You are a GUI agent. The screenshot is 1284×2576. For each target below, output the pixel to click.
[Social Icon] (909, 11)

* * *

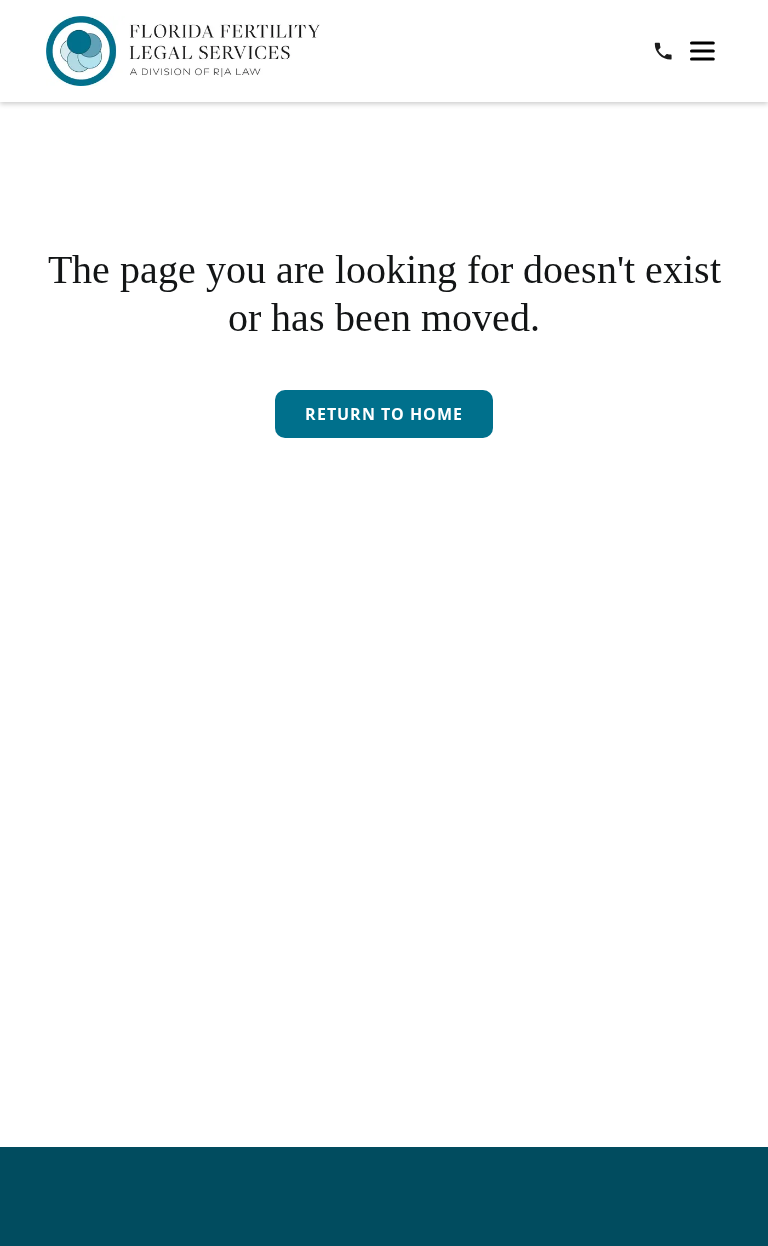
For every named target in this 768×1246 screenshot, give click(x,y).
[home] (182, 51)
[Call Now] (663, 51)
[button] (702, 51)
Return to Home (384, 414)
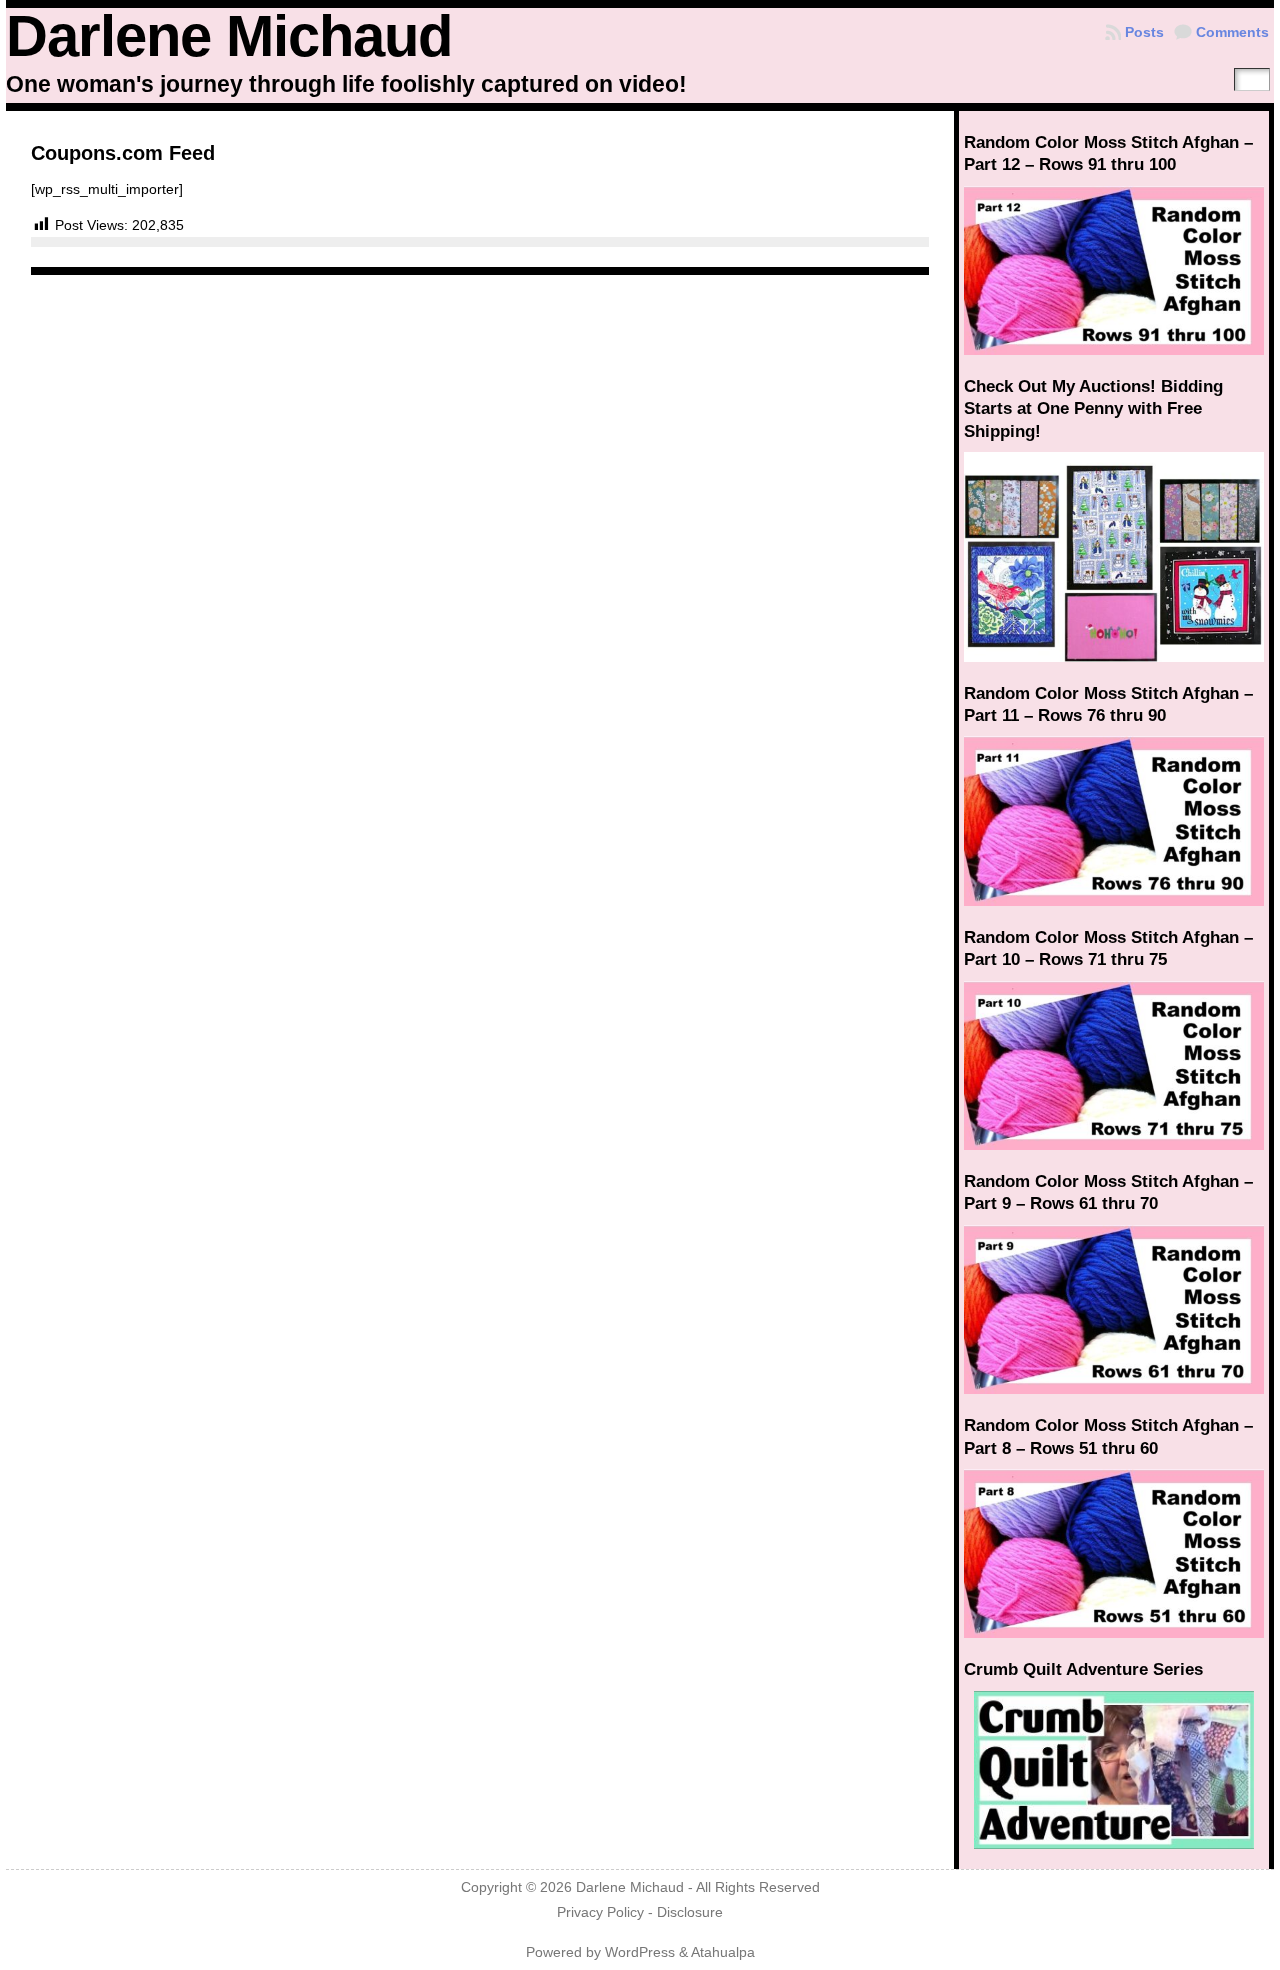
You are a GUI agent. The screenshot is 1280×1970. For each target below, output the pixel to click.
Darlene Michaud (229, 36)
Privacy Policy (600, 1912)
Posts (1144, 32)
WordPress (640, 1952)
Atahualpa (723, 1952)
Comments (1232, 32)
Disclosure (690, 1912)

== Work required ==
Could you reproduce, exactly, every line above from the line with "You are a GUI agent. The screenshot is 1284×2576." to the line with "[Social Icon] (909, 11)", and no other line? Both ends count.

== Task response ==
You are a GUI agent. The screenshot is 1284×2576. For each target below, output the pixel to click.
[Social Icon] (909, 11)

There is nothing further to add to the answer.